Il produttore invisibile: Page in studio
Jimmy Page non era solo il chitarrista dei Led Zeppelin. Era anche il produttore di tutti i loro album — un ruolo che svolgeva con una visione e un’ambizione rare per l’epoca. Aveva imparato tutto quello che c’era da sapere sul funzionamento di uno studio di registrazione durante gli anni da session man, e lo applicò ai Led Zeppelin con risultati rivoluzionari.
Fu Page a sperimentare il posizionamento dei microfoni a grande distanza dalla batteria di John Bonham — fino all’altro capo di un corridoio, in alcuni casi — per catturare la naturale riverbero degli spazi architettonici. Il risultato è quel suono di batteria enorme, cavernoso, che si sente in When the Levee Breaks e che è stato campionato e imitato innumerevoli volte nei decenni successivi. Fu Page a insistere sull’uso del nastro magnetico rallentato e poi accelerato, sulle sovraincisioni stratificate, sulle chitarre suonate attraverso altoparlanti insoliti per creare timbri irripetibili.
In studio, Page era il regista di un suono che non esisteva prima di lui. Ogni album dei Led Zeppelin — da Led Zeppelin I del 1969 fino a In Through the Out Door del 1979 — suona come un mondo a sé, con una personalità sonora distinta che riflette l’evoluzione della band e la curiosità instancabile del suo chitarrista-produttore.

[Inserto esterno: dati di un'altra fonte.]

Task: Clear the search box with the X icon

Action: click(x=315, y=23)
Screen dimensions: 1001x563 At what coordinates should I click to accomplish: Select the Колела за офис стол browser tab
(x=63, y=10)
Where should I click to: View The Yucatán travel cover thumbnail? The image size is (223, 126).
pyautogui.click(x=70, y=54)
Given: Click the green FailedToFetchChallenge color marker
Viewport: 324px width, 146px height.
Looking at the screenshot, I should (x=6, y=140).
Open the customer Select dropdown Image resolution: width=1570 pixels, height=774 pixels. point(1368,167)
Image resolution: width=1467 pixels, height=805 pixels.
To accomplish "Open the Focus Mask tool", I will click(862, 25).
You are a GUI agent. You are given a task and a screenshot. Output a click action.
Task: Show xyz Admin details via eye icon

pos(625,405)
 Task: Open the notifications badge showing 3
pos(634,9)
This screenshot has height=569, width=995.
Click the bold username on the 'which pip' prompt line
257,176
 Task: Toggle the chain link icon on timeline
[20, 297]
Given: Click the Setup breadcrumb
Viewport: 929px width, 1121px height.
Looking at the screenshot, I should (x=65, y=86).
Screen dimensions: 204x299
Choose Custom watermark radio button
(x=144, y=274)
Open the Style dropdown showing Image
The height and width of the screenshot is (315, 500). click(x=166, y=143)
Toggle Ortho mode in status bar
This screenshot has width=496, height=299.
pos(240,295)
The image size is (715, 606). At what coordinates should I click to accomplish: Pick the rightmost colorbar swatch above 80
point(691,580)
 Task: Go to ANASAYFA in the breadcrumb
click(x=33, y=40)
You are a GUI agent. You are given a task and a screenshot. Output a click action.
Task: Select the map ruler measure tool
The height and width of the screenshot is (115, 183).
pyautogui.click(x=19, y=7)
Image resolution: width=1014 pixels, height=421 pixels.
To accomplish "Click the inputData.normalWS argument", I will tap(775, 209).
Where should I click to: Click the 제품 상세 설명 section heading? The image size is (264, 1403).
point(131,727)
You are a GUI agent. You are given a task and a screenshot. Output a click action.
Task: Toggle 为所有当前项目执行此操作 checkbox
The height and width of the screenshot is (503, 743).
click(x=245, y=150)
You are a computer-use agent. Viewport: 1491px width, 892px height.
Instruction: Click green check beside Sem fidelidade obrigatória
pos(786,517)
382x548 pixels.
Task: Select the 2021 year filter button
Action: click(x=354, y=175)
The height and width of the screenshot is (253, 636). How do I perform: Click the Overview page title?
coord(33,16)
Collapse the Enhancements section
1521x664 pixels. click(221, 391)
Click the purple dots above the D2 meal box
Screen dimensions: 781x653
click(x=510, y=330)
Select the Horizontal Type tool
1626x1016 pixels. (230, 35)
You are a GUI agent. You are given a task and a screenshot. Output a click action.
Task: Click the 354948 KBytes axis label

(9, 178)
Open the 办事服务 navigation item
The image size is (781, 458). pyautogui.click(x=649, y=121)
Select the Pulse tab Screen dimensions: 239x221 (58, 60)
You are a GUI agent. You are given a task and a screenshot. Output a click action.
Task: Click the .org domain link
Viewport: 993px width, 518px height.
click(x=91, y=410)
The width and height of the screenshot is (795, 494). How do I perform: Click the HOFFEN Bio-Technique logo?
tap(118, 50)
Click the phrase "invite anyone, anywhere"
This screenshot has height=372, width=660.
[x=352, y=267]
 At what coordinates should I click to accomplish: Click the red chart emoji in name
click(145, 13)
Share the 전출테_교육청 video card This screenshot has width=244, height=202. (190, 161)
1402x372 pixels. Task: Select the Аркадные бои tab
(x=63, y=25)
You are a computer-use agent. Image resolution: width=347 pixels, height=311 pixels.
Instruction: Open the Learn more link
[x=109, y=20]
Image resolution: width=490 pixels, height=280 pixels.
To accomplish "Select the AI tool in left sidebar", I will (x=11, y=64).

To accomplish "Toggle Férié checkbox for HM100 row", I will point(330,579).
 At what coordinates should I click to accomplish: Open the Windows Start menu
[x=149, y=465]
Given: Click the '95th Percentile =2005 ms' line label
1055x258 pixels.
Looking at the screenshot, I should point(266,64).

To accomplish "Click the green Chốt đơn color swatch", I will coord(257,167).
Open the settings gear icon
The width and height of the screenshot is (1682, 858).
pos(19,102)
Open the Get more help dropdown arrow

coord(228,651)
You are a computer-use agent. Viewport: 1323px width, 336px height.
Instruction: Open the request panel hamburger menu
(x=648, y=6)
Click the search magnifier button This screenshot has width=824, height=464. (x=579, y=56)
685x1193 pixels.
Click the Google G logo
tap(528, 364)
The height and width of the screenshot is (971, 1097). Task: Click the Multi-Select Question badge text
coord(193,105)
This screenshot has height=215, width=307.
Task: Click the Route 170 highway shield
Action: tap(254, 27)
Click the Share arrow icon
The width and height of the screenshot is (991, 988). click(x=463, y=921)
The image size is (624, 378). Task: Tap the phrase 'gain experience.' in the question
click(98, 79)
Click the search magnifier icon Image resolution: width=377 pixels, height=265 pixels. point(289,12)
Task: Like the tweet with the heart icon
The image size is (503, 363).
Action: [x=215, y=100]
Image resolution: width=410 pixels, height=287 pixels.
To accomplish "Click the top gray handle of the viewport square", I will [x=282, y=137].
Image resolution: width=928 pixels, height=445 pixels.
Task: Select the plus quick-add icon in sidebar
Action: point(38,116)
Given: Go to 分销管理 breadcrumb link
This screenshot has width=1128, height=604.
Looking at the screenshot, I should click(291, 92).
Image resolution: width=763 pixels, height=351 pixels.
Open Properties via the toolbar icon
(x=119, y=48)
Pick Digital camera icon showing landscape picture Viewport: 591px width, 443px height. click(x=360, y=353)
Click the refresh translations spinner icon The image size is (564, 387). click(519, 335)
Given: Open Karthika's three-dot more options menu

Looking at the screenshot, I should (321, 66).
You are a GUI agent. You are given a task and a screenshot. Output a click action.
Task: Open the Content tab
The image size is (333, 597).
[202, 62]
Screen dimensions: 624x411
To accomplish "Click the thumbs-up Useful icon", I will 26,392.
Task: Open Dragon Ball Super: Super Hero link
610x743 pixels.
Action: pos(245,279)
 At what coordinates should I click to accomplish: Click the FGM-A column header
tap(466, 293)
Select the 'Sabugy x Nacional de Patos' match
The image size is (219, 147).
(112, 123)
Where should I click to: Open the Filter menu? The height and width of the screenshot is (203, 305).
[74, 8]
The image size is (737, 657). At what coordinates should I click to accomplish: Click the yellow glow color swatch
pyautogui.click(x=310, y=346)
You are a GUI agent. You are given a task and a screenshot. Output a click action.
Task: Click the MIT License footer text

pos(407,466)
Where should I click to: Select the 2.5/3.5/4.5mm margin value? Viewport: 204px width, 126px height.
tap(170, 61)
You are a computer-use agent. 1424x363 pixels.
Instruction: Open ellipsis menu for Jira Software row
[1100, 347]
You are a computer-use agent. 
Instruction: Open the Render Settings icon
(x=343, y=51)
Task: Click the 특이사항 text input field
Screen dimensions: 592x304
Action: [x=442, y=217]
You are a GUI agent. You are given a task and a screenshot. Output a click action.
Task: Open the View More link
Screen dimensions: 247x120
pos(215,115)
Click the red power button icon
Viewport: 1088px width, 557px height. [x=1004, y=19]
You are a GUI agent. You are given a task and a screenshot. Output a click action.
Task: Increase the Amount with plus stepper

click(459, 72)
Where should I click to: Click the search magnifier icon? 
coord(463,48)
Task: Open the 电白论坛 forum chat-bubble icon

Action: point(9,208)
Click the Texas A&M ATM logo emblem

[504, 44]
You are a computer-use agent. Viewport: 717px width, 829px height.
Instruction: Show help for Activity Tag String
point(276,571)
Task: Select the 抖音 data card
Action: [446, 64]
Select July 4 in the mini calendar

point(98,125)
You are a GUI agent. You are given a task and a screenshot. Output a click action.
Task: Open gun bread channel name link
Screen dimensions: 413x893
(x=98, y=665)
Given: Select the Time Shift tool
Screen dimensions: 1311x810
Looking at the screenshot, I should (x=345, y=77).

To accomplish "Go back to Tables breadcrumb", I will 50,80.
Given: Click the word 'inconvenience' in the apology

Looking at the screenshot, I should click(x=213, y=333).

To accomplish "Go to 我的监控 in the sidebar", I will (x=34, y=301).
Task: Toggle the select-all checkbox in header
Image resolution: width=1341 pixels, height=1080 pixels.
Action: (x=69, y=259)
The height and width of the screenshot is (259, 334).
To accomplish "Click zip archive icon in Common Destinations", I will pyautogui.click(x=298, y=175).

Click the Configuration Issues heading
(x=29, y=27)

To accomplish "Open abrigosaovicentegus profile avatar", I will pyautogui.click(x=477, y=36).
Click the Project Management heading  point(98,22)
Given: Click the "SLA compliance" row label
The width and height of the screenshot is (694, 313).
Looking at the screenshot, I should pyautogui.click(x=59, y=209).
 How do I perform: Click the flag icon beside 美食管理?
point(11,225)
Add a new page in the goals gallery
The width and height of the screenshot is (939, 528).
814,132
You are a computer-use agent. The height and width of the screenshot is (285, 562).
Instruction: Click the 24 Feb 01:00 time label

L’eredità: il peso di un suono impossibile da ignorare
L’influenza di Jimmy Page sulla chitarra rock è talmente pervasiva da essere quasi invisibile — come l’aria, presente ovunque senza che nessuno la nomini. Slash dei Guns N’ Roses ha dichiarato più volte che senza Page non avrebbe mai imbracciato una chitarra. Jack White — forse il chitarrista rock più importante emerso negli anni Duemila — costruisce la sua estetica sonora in dialogo esplicito con l’eredità zeppeliniana. Bands come Wolfmother, Rival Sons, Greta Van Fleet esistono letteralmente grazie al solco che Page ha scavato.
Ma l’eredità più profonda non è stilistica: è filosofica. Page ha dimostrato che la chitarra rock può essere allo stesso tempo fisica e intellettuale, brutale e raffinata, semplice nell’apparenza e inesauribile nella profondità. Ha dimostrato che un riff può avere la stessa dignità di una sinfonia. Ha dimostrato che lo studio di registrazione è uno strumento musicale come un altro.
Ha costruito cattedrali con sei corde e un archetto da violino.
E quelle cattedrali sono ancora in piedi.